A selection of the best photos from across Africa and of Africans elsewhere in the world this week.

A parade is held at the Popo carnival in Ivory Coast's south-eastern Bonoua town on Saturday to celebrate the heritage of the Aboure people...

It is an annual celebration of Aboure culture, with dances, pageantries, gastronomic competitions...

And an opportunity to cause shock and horror at what is one of Ivory Coast's most well-attended events.

On Sunday, this young boy competes in a team dance battle in Goma, the main city in troubled eastern Democratic Republic of Congo...

It was the first time the Goma Dance Festival was held. The idea is to encourage youths to express themselves through dance and forget about the fighting.

These teenagers engage in therapeutic activities on Wednesday at a refugee camp in South Sudan's Maban county to overcome trauma caused by violence.

On Sunday in the capital, Juba, a football fan draped in the national colours was on the winning side as South Sudan beat Somalia 2-0 to qualify for the next round of the 2018 African Nations Championship - only for players based in their own countries.

In neighbouring Uganda, dancers from the Acholi ethnic group perform in northern Gulu town...

Their guest was Hollywood actor Forest Whitaker, who visited the area to expand the Youth Peacemaker Network.

Nigerian musician Asa performs at a concert in Nigeria's main city, Lagos, on Saturday. Some of her fans described her as "pure magic" and the "goddess of good music".

The mood is very different at a May Day rally in Lagos on Monday, as workers highlight the problems facing oil-rich Nigeria.

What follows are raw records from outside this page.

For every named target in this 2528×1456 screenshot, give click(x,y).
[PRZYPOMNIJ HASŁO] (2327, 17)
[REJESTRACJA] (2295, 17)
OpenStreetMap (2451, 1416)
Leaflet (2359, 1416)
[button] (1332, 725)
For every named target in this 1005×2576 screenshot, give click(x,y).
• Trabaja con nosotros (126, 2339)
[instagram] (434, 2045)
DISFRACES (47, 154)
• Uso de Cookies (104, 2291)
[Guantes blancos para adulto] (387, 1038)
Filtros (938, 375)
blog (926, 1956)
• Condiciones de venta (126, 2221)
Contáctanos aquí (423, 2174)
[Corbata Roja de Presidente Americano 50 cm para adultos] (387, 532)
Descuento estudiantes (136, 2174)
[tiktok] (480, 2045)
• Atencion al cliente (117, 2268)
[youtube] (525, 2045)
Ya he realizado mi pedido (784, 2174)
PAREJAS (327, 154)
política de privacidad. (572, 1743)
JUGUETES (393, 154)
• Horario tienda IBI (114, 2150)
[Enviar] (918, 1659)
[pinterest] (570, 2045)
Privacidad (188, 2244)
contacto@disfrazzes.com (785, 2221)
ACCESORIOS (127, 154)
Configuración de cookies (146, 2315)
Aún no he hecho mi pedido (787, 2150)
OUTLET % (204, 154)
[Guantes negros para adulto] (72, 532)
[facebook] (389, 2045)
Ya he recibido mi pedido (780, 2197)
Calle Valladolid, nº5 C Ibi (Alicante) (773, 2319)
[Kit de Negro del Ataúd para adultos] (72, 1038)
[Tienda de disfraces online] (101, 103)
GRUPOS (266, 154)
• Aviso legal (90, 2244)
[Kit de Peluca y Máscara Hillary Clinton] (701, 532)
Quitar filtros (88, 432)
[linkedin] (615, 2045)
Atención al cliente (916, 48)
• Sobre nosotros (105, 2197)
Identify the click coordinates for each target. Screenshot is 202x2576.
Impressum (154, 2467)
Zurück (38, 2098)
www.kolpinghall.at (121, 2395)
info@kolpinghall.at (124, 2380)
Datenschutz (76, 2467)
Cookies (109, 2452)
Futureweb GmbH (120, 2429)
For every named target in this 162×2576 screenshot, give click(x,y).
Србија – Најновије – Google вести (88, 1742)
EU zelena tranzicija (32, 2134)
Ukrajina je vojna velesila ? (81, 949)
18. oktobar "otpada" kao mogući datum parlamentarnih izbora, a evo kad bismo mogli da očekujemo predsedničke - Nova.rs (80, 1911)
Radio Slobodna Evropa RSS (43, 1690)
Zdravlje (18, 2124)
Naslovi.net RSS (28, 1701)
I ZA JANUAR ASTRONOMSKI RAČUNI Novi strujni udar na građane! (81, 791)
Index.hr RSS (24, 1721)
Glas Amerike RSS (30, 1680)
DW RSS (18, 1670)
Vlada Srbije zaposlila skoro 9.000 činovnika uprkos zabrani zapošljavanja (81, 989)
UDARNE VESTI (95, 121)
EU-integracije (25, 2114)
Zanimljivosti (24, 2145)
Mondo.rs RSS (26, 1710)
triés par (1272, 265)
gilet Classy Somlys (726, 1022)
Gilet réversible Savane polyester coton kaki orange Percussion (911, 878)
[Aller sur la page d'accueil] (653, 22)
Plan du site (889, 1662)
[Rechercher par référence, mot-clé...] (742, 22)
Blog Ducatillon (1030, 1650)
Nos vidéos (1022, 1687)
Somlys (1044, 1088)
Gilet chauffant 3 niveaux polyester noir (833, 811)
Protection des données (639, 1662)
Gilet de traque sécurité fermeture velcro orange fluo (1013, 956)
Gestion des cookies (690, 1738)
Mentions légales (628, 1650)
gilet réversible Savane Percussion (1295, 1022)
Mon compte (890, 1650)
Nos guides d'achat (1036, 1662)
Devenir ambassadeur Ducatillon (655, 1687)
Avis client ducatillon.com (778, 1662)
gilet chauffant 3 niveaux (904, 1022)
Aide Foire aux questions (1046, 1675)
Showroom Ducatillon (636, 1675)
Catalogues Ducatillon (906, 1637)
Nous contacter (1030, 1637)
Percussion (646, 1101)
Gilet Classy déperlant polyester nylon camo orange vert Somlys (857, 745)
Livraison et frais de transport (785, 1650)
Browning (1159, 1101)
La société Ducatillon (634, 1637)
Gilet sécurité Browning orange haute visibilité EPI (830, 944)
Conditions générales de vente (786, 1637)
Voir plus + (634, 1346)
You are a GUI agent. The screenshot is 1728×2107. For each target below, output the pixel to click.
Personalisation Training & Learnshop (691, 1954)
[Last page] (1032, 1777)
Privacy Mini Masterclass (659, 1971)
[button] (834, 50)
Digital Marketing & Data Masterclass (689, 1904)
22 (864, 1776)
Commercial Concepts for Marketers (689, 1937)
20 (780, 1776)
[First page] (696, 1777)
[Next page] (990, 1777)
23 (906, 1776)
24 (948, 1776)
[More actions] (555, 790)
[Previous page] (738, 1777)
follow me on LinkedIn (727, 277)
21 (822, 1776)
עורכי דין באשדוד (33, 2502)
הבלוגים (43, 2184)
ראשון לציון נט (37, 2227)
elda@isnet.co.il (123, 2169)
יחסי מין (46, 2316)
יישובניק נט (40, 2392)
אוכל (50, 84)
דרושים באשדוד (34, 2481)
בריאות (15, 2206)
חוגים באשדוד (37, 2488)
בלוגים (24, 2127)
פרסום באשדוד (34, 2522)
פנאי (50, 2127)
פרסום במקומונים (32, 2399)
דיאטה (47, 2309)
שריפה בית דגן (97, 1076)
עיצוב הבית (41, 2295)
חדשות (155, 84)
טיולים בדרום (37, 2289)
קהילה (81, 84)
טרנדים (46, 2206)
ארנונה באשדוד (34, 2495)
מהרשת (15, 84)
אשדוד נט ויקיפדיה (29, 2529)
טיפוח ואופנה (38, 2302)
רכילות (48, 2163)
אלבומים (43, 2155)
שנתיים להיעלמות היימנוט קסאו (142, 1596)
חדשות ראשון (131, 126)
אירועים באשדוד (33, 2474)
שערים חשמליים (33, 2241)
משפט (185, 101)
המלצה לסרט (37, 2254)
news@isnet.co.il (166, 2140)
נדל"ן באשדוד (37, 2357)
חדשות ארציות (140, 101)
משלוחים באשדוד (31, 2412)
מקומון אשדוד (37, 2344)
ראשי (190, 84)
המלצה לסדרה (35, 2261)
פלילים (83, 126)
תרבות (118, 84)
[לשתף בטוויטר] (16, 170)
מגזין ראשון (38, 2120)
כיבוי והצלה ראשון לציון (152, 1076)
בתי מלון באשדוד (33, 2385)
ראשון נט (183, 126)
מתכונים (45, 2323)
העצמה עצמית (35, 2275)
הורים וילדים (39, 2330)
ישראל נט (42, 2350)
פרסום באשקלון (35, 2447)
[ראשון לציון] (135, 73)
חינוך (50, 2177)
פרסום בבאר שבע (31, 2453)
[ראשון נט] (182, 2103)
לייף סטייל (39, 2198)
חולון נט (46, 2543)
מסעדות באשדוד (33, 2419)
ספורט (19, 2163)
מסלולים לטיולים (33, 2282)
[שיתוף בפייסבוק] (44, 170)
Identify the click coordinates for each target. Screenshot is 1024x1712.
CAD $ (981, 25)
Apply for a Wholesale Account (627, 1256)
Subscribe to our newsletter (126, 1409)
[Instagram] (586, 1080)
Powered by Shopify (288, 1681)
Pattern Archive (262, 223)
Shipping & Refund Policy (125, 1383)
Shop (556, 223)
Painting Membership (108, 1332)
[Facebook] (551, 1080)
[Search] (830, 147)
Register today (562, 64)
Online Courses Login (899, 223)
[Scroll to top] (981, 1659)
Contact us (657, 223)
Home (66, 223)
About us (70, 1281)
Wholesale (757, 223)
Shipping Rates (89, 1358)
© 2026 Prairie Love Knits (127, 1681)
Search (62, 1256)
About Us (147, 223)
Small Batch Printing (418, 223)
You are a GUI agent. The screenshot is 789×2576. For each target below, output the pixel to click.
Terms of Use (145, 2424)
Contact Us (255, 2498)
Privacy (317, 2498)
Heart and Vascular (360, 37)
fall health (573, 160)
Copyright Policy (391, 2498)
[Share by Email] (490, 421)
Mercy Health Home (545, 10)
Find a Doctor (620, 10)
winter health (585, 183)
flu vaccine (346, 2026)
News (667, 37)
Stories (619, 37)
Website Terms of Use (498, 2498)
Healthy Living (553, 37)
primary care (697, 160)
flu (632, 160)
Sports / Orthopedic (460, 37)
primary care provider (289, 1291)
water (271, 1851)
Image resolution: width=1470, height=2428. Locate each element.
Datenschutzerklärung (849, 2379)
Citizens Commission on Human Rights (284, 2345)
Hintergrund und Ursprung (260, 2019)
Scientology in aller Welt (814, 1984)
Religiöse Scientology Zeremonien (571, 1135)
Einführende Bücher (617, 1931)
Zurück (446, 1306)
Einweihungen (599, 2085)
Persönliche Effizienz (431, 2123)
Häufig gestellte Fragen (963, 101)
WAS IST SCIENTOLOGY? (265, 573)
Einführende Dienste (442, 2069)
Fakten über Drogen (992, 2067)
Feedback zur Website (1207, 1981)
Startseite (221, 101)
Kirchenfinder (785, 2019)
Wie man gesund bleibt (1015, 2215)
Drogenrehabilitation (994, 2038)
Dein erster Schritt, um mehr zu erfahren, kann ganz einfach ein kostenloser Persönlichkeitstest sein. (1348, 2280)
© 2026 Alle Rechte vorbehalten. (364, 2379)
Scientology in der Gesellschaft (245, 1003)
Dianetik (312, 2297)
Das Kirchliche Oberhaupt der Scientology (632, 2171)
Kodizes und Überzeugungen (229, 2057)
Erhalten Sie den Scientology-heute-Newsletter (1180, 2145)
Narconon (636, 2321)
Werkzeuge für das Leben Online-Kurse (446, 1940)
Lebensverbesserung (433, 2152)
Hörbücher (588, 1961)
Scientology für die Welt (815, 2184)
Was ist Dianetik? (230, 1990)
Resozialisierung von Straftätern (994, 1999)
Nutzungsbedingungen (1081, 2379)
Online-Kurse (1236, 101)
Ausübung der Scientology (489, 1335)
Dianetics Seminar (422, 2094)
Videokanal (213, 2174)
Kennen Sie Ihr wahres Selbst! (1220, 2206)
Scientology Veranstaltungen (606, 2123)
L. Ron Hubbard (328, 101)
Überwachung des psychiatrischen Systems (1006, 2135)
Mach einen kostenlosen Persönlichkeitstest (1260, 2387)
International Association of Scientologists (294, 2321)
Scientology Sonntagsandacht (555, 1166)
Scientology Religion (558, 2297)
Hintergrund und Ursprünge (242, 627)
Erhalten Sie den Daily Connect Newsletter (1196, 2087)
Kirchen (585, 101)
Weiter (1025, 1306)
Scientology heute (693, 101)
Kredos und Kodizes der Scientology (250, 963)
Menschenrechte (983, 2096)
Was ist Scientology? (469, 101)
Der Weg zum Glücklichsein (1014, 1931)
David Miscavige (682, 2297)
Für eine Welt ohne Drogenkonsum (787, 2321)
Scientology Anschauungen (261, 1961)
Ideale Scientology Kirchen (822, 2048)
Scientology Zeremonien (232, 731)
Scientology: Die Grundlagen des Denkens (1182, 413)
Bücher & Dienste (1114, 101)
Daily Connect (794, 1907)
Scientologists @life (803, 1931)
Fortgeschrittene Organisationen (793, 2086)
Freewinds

On Friday, Zimbabwe's President Robert Mugabe hosts his Namibian counterpart Hage Geingob at a trade fair in the second city, Bulawayo. Mr Mugabe made the controversial claim this week that Zimbabwe is the most highly developed African country after South Africa.

A sheep's head is cooked at a butchers in a residential neighbourhood in South Africa's Cape Town. A barbecued head is known as a Smiley in South Africa, and regarded by some as a delicacy.

On Sunday, an African sacred ibis flies at sunset over Cape Town. It breeds in sub-Saharan Africa, south-eastern Iraq, and formerly in Egypt, where it was venerated and often mummified as a symbol of the god Thoth.